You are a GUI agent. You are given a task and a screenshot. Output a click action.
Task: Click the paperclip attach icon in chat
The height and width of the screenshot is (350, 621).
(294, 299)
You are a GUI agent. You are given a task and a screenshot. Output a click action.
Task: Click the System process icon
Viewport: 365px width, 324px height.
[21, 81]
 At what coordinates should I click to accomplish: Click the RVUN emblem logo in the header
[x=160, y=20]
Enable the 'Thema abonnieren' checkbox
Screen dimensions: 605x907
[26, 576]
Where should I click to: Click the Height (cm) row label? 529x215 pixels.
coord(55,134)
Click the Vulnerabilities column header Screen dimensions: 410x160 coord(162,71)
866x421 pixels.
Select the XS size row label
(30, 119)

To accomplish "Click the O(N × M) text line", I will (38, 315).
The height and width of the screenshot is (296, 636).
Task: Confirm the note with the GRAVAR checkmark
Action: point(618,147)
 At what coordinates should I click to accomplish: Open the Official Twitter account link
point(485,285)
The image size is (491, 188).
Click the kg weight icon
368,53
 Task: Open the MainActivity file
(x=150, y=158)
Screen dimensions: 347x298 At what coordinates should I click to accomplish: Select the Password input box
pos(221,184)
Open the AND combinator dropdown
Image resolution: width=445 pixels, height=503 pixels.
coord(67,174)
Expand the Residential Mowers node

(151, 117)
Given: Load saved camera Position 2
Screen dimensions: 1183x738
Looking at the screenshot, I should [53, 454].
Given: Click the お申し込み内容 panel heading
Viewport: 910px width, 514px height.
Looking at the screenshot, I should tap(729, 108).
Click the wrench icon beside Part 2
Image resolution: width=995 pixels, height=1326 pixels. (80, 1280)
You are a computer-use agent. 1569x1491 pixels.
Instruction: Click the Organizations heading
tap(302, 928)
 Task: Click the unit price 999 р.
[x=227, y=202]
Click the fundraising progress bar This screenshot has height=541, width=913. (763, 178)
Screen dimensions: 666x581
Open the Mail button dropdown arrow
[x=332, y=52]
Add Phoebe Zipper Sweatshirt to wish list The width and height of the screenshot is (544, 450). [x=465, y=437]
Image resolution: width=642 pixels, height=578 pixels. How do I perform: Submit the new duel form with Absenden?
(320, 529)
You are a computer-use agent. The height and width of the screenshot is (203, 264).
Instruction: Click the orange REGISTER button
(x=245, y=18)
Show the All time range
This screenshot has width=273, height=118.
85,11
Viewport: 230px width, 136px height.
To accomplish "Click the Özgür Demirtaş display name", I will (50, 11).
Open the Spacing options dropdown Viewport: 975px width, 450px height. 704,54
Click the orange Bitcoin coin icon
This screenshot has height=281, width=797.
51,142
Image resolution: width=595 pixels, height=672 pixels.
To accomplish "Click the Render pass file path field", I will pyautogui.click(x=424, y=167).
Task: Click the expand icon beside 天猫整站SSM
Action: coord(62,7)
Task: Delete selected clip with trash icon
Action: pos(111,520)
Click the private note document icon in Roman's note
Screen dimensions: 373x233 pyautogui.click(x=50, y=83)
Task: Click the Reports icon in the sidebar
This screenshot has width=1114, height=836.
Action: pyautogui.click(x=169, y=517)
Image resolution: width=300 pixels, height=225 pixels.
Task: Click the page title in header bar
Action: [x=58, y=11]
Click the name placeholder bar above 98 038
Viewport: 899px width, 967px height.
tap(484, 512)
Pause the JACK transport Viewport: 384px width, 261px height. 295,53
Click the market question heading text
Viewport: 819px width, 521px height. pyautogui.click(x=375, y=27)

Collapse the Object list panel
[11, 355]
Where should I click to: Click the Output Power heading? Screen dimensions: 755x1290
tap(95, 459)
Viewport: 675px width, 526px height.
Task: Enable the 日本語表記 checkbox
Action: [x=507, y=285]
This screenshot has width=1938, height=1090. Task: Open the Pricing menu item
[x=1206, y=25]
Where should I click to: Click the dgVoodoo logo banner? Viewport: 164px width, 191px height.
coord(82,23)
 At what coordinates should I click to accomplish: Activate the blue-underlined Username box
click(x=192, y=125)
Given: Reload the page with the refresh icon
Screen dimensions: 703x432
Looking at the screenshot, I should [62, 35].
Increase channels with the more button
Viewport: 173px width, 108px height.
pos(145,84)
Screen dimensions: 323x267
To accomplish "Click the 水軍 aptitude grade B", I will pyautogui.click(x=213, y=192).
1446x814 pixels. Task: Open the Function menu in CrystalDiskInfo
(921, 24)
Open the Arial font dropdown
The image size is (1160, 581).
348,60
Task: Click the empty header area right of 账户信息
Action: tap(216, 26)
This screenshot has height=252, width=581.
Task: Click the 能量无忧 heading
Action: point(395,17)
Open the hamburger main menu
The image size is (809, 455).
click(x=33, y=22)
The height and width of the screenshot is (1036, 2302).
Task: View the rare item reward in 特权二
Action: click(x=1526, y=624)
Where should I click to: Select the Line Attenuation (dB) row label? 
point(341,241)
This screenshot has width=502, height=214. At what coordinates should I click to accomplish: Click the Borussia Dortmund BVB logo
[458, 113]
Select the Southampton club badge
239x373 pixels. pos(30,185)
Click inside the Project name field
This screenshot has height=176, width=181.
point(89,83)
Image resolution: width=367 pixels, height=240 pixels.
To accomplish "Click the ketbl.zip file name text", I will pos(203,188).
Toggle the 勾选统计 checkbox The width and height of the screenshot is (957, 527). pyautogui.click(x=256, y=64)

○ ○ ○

▶ What you have to do
Wherever a line in the entries above holds "computer", copy that line.

▶ Exercise answer
You are a computer-use agent. 1569x1491 pixels.
You are a computer-use agent. The height and width of the screenshot is (203, 264).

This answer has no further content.